Mental capital is also related to the concept of immaterial economic capital, as used in the German Historical tradition of economics ('Geistiges Kapital'). It refers to both individual, social and collective capacities, as well as both actual and historically accumulated immaterial capital. Early German economists who used this concept were e.g. Adam Müller and Friedrich List. Mental capital is related to habit formation. When habit is formed, to the extent that it serves the interest of the individual over the long term, it is mental capital. To the extent that a habit hurts the interest of the individual over the long term, it is negative mental capital. Negative mental capital will take a long time to be transformed because habits are notoriously difficult to break.

==Related publication==
Since then, much work has been done by psychologists. In 2008, two significant studies on the subject were published, one by the UK Department for Innovation, Business, and Skills through the British Government Office for Science, entitled Mental Capital and Well Being, the other by a doctorate student at the Universitaire Pers Maastricht.

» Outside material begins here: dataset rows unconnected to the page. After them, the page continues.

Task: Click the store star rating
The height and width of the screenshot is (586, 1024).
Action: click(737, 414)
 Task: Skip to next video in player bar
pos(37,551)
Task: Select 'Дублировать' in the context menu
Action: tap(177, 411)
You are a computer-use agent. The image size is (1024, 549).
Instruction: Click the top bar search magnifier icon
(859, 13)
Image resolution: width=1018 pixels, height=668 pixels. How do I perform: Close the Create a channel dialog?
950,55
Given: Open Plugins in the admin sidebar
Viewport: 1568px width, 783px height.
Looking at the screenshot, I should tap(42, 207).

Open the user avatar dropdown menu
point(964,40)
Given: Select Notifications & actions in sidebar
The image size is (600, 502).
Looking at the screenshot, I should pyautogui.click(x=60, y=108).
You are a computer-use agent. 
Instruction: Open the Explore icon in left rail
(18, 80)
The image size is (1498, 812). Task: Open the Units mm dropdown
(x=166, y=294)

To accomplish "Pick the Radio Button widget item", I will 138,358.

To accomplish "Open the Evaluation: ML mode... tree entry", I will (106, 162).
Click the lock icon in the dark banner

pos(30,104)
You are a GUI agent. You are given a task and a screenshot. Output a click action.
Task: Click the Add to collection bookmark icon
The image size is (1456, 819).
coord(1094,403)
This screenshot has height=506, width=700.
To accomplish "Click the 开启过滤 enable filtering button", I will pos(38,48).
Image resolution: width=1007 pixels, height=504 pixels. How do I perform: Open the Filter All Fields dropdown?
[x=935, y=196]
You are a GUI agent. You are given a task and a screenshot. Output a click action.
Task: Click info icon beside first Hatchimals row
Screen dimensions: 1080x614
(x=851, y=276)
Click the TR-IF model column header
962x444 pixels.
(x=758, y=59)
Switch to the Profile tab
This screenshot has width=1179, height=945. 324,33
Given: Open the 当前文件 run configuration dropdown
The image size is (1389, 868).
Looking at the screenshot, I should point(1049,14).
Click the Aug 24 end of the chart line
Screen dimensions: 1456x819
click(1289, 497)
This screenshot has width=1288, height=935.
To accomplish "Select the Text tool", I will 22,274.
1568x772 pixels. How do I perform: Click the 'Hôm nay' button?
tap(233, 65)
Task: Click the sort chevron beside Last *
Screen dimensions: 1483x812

The UK Report defines mental capital as encompassing "a person’s cognitive and emotional resources. It includes their cognitive ability, how flexible and efficient they are at learning, and their 'emotional intelligence', such as their social skills and resilience in the face of stress. It refers to emotional capital (Gendron, 2004, 2011, 2014) and the set of 'emotional competence'. It therefore conditions how well an individual is able to contribute effectively to society, and also to experience a high personal quality of life." Lok Sang Ho sees mental capital as an input into the production of such "mental goods" as sense of security, self-esteem, inner peace, confidence, sense of autonomy, etc. Production of mental goods, like the production of physical "end goods" that enter a person's utility function, is seen to be part of household activity that may include market goods and the time of the person as an input. The latter theory of household production owes to the work of economics Nobel Laureate Gary Becker, particularly his 1965 Economic Journal article.

An updated discussion of positive and negative mental capital is now available in Ho's Economics and Psychology of Happiness: the LIFE framework and sustainable development, published by Routledge 2026.